The nonpartisan Center for Strategic and Budgetary Assessments found that the $687 billion spent so far on Iraq has cost the US more than every conflict aside from World War II. With the $184 billion in Afghanistan, the two main conflicts of the war on terror have proved to be 50 percent more expensive than Vietnam.

An author of the report said President Bush's decision to circumvent the traditional budget process is to blame for the exceedingly high costs.

The reliance on supplemental funding creates a misleading picture of overall requirements, said Steven Kosiak, vice president of budget studies at CSBA and author of the report, during a briefing on Monday. "A sound budgeting process forces policymakers to recognize the true costs of their policy choices," he said.
The CSBA's assessment comes in below some of the highest estimates for the wars' costs. Nobel laureate Joseph Stiglitz and Harvard economist Laura Bilmes estimated Iraq alone would cost $3 trillion when factoring costs beyond the battlefield, such as veterans health benefits and disability pay.

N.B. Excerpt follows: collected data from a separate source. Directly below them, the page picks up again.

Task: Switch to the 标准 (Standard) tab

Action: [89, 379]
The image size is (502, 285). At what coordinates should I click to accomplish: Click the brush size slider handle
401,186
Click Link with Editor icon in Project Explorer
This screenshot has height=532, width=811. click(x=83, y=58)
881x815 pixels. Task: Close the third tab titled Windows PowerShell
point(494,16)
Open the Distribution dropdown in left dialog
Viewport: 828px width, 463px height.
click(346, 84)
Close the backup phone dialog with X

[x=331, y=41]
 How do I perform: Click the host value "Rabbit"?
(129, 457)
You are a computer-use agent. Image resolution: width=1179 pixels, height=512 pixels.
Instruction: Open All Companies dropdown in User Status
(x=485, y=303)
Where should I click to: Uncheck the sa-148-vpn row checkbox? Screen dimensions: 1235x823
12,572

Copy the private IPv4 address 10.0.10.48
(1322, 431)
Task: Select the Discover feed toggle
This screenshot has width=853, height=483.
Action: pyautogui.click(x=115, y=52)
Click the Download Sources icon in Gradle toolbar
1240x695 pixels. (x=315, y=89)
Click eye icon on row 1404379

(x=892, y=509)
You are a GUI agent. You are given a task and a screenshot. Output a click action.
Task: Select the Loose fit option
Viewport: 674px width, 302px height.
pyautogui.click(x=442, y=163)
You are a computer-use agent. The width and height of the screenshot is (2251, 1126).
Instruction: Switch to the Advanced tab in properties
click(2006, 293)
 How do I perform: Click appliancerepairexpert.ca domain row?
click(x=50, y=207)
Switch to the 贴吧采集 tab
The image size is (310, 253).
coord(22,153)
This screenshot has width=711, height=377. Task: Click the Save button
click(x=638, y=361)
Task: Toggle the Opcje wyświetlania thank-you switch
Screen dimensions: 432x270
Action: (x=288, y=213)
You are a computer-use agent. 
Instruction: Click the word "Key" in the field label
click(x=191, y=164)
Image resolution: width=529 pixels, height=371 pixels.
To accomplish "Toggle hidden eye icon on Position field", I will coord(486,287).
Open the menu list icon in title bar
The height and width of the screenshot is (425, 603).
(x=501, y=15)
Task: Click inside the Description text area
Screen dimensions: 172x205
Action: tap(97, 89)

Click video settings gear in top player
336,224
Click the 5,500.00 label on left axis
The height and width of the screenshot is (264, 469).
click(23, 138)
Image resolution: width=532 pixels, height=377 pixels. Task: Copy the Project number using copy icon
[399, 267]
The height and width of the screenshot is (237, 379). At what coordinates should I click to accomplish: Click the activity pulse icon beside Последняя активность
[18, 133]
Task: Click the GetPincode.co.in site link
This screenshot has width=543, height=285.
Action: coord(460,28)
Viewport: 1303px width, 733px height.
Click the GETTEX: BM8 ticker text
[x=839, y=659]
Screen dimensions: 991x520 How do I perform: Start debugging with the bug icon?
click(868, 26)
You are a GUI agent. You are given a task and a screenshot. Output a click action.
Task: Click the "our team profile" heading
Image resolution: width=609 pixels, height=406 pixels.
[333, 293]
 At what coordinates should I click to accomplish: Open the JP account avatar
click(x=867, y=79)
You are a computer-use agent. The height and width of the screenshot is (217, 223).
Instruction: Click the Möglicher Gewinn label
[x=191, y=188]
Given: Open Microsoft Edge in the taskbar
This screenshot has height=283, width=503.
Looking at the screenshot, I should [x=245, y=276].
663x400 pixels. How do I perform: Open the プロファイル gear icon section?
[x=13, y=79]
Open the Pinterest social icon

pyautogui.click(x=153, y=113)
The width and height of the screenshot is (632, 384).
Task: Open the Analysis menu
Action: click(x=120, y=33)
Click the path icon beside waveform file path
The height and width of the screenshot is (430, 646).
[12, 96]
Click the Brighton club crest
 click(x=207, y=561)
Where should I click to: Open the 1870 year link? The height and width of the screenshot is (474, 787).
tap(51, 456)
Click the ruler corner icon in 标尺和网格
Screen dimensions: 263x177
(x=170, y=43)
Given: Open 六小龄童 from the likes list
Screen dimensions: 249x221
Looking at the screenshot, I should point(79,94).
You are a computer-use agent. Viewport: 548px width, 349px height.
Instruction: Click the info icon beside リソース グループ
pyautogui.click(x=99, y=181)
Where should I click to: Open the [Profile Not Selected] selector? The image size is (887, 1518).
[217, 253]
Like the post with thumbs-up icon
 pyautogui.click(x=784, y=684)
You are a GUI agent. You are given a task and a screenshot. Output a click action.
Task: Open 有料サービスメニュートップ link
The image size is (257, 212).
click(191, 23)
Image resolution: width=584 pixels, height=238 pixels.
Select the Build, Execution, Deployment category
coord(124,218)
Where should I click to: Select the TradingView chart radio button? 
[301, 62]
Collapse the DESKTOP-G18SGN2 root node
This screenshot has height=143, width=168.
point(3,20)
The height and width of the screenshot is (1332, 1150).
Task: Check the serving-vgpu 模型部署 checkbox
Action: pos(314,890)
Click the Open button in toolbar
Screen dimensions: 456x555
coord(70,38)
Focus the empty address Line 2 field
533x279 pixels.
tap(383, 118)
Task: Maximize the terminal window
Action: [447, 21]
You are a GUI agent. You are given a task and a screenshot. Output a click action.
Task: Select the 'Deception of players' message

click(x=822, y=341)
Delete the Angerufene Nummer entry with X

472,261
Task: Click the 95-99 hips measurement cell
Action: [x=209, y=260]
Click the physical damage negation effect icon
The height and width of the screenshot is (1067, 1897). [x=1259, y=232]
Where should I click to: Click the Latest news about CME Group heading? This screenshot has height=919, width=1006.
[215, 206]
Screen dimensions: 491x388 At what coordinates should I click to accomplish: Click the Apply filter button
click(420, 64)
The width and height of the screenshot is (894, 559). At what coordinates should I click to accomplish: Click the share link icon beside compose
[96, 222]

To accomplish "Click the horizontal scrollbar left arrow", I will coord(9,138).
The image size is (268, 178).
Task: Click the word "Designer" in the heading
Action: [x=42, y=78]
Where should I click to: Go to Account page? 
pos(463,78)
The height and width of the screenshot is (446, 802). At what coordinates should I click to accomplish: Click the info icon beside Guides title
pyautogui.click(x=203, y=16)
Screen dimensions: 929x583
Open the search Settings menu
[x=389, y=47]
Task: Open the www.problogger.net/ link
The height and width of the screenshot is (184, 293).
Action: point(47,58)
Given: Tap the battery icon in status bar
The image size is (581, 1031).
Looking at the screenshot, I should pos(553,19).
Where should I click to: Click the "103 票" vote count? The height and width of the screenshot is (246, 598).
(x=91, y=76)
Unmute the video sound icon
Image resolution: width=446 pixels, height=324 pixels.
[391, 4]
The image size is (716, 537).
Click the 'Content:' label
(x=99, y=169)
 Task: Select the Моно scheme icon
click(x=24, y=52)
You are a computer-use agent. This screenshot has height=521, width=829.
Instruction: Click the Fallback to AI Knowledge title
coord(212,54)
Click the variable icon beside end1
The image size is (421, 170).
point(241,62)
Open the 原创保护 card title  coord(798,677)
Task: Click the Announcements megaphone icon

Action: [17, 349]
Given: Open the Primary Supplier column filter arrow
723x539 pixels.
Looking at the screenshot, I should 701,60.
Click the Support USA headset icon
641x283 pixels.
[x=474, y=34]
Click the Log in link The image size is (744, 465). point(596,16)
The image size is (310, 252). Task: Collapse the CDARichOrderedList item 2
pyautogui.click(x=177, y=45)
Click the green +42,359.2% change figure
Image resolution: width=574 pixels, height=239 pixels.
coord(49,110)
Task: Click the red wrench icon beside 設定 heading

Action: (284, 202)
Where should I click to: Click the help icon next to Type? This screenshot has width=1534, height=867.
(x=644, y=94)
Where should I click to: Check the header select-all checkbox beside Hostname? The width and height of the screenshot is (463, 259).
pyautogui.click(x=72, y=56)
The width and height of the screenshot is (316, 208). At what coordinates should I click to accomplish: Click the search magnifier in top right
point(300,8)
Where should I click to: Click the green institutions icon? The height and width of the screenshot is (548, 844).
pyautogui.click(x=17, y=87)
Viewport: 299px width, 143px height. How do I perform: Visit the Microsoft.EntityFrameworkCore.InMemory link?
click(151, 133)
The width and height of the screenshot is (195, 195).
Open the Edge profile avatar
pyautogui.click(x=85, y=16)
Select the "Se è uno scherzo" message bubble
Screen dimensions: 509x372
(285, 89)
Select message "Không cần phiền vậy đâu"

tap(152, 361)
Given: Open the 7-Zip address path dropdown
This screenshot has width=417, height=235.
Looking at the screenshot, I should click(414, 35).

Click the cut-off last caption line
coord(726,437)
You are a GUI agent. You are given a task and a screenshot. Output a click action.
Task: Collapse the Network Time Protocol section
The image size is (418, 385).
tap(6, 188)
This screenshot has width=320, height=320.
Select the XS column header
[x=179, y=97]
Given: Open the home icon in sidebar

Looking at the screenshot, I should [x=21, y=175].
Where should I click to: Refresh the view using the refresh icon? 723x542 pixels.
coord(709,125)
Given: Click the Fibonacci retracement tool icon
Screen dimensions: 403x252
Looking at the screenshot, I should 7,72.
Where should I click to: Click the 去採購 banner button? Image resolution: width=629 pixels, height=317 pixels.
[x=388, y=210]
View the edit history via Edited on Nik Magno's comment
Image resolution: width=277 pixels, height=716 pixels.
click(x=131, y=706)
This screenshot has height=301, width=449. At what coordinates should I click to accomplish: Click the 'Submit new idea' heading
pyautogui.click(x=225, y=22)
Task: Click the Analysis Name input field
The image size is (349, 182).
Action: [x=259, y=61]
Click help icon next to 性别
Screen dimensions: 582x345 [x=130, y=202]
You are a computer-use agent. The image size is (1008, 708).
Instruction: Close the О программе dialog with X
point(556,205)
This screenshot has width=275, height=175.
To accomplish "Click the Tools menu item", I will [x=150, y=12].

Reuters detailed the CSBA report on Tuesday.

The latest report blamed President Bush for keeping the costs so high through his practice of funding the wars via "emergency" supplemental budget requests, which fall outside the bounds of the normal budgetary process. Such requests, CSBA found, virtually eliminate Congressional oversight and hurt the Pentagon's ability to plan for the long term.

That Bush insisted on delivering massive tax cuts to the wealthiest Americans during wartime also drove up the long-term price tag, according to the report.

Wartime costs are expected to balloon by an additional $416 billion to $817 billion by 2018, according to the report, even if troop deployments fall below 75,000. Currently, 143,000 US troops are deployed to Iraq and another 31,000 are in Afghanistan.

President-elect Obama has promised to begin withdrawing combat troops from Iraq, but he plans to increase deployments to Afghanistan. An agreement with the Iraqi government signed recently would see all US troops gone from that country by 2011.